Dec 23, 2022
Enceladus might not seem a likely place to find life. It’s an icy moon of Saturn, after all. However, it was the talk of the American Geophysical Union’s annual meetings last week. Why? Phosphorus was found on it. It was beneath the tiny moon’s frozen ocean.
“We knew that Enceladus had most of the elements … for life,” a scientist told ScienceNews. Her name is Morgan Cable. She works at the Jet Propulsion Lab in California. She said now that they've found phosphorus, Enceladus' ocean seems to have everything needed to support life.
The new data comes from NASA’s unmanned Cassini probe. It burned up in Saturn’s atmosphere in 2017. But first, it sent enough data that scientists are still sifting through it all. Cassini looked at samples from Saturn’s rings. The probe found bits of sodium phosphate. It had been shot from geysers on Enceladus’ surface. Those geysers shoot out vapor and particles from the warmer salt ocean beneath the moon’s surface. Among the particles, scientists have found organic molecules and sulfur compounds. Now, they've also found phosphorus. These elements there are at a concentration thousands of times greater than in our own oceans.

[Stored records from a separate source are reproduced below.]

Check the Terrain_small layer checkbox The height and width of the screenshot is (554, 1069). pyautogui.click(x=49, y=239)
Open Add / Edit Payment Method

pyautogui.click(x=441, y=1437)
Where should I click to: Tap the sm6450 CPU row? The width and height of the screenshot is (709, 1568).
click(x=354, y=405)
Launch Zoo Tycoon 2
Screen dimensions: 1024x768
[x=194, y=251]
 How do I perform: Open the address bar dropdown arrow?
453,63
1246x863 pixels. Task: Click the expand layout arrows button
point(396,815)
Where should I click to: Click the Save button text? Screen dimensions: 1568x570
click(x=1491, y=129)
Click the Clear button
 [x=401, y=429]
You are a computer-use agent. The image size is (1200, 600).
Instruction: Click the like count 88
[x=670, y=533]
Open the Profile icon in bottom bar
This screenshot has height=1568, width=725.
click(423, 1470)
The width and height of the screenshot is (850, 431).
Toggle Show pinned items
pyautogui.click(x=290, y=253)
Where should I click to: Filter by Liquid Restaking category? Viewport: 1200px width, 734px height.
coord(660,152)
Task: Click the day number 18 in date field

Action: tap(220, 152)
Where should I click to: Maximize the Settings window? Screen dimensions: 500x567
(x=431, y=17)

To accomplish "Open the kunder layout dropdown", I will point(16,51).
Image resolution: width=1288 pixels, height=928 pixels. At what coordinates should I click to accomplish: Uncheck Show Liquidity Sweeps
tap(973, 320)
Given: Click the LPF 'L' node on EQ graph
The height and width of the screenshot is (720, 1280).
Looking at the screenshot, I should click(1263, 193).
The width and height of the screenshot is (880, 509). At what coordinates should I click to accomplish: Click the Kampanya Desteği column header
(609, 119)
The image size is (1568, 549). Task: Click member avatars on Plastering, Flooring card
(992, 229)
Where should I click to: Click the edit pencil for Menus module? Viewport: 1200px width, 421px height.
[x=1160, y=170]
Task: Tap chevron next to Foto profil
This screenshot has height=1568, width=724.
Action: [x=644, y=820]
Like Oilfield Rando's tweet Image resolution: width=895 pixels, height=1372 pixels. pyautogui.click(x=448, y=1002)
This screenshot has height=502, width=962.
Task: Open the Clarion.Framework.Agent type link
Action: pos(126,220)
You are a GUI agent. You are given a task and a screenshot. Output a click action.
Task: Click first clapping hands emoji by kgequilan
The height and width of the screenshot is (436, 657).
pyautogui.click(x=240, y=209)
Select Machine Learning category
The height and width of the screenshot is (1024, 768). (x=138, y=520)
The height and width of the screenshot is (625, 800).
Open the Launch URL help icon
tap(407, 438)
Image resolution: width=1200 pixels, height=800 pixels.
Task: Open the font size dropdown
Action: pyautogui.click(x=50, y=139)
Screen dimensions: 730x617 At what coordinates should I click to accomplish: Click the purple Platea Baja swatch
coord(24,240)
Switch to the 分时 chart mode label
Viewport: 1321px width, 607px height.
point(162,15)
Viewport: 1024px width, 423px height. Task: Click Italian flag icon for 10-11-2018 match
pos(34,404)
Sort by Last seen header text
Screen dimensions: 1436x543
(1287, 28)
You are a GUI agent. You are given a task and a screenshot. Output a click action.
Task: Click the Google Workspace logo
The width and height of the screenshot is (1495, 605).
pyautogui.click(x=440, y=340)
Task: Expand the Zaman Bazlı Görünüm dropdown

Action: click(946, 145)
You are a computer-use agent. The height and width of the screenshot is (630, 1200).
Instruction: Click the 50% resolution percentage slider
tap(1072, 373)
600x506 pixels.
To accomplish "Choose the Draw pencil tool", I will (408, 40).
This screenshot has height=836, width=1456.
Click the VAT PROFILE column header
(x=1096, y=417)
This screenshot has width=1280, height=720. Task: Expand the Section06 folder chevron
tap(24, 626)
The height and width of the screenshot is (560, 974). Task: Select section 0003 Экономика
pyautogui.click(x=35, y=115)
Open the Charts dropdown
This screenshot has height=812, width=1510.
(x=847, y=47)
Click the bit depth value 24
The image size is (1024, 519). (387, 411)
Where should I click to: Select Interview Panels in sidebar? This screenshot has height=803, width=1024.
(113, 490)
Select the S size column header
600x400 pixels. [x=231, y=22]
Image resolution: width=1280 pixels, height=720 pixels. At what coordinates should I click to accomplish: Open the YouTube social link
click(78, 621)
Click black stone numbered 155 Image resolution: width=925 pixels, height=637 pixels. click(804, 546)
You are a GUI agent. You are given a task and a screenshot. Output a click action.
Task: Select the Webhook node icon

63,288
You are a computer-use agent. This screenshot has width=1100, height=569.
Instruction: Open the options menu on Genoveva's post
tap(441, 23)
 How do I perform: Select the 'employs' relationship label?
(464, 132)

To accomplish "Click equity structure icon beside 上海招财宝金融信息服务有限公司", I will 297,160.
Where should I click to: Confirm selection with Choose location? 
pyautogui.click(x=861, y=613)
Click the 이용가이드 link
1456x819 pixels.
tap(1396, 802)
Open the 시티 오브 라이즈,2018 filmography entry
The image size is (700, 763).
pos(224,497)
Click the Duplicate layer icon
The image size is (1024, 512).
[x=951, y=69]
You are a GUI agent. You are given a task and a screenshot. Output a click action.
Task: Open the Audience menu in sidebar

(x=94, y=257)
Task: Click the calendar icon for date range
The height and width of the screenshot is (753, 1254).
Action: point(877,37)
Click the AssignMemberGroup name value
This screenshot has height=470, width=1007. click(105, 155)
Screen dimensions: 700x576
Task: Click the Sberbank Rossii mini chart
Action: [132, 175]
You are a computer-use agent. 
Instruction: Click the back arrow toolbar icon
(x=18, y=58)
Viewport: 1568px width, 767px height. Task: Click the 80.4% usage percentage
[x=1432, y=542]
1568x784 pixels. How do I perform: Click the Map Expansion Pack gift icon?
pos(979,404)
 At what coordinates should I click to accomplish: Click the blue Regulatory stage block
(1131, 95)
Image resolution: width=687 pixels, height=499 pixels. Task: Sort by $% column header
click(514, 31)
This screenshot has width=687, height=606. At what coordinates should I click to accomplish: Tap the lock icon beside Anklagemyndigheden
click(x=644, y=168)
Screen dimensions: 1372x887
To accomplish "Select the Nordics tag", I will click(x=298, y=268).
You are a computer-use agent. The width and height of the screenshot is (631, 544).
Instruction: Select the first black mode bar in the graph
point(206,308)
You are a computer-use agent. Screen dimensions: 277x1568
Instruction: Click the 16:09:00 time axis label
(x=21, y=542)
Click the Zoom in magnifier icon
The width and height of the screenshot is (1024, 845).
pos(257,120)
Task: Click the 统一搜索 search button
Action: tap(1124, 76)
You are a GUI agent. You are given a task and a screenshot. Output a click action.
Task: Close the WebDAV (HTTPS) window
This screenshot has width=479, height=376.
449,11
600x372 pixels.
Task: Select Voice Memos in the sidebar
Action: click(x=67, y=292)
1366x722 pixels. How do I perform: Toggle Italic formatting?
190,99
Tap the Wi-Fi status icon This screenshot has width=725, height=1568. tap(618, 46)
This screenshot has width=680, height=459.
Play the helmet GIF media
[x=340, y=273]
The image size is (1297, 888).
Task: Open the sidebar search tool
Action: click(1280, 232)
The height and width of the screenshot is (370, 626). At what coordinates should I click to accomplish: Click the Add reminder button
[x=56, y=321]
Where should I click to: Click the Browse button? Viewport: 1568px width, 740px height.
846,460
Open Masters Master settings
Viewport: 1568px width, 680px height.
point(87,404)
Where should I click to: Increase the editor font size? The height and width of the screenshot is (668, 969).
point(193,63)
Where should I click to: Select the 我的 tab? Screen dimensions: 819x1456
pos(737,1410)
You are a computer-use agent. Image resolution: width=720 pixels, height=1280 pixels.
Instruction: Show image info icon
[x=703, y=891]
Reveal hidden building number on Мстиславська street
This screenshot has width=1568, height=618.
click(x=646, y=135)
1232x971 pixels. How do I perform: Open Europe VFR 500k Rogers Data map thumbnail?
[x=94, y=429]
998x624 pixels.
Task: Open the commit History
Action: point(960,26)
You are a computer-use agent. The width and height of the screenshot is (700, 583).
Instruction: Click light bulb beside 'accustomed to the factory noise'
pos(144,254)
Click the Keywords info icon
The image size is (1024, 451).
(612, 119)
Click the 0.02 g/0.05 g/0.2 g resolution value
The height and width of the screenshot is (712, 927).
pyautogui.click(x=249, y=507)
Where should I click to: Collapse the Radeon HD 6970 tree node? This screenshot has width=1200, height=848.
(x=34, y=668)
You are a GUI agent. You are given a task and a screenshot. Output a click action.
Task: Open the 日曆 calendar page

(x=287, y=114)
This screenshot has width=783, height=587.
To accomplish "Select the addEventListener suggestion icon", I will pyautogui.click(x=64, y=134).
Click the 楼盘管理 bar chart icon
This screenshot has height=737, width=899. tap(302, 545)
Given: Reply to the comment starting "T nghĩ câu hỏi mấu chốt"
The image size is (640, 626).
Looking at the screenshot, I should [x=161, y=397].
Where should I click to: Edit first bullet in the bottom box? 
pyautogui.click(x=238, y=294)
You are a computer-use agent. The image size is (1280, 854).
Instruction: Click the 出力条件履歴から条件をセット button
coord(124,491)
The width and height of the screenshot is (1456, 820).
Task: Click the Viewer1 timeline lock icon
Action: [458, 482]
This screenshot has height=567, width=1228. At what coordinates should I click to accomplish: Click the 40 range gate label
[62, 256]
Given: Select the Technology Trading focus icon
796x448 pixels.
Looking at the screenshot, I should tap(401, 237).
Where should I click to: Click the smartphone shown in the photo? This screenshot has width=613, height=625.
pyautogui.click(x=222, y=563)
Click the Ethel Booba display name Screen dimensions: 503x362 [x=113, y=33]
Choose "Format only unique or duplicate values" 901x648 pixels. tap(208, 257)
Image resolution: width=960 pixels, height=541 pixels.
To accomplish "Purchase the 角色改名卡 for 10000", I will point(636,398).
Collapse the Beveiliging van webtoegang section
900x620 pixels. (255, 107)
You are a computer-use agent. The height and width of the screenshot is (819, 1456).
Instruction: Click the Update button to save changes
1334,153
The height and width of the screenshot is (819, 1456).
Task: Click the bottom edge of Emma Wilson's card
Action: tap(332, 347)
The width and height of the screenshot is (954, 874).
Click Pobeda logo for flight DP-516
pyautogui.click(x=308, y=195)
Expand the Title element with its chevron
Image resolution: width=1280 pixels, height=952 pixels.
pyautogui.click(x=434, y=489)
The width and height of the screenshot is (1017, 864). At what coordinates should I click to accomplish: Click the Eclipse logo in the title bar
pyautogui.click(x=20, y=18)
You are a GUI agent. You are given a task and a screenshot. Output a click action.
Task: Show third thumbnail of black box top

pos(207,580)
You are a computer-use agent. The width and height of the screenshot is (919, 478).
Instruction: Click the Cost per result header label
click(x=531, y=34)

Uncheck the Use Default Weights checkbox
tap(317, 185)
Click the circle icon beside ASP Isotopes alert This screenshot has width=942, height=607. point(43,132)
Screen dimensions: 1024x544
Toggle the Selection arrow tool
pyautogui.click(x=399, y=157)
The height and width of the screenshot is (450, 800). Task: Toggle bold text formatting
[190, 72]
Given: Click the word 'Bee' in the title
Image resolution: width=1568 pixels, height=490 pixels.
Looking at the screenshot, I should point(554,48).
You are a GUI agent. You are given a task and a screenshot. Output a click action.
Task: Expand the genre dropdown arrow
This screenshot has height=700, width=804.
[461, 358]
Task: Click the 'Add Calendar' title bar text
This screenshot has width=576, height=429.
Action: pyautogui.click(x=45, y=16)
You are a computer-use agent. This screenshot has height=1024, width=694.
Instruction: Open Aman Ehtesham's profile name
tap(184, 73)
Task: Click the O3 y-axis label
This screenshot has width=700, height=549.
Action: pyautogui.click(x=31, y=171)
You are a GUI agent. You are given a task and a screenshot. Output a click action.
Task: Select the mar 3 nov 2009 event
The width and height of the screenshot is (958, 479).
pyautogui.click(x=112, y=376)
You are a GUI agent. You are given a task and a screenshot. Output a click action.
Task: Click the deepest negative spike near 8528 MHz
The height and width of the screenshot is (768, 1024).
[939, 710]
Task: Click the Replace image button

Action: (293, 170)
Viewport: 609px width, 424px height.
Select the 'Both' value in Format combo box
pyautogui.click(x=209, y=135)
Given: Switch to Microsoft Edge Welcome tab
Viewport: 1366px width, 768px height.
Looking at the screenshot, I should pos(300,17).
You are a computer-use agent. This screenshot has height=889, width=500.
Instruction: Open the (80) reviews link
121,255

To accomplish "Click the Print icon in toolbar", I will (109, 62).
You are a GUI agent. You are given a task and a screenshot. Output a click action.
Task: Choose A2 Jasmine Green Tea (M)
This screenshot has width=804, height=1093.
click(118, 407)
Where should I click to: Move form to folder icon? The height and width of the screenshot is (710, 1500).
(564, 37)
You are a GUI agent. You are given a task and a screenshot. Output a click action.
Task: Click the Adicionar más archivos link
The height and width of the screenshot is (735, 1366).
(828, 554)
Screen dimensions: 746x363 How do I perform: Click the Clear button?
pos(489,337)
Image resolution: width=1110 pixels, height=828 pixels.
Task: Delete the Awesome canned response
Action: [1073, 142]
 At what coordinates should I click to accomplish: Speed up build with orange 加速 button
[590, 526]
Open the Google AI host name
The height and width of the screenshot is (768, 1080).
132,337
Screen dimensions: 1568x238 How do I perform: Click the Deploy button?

That large amount does raise questions for some researchers. Yasuhito Sekine wrote, “If life exists (on) Enceladus, why (does) such abundance of chemical energy and nutrients remain?” He works at the Tokyo Institute of Technology. He guesses that there might not be any life on the moon. But Sekine also notes another possibility. Life on Enceladus might simply use phosphorus much more slowly than here on Earth.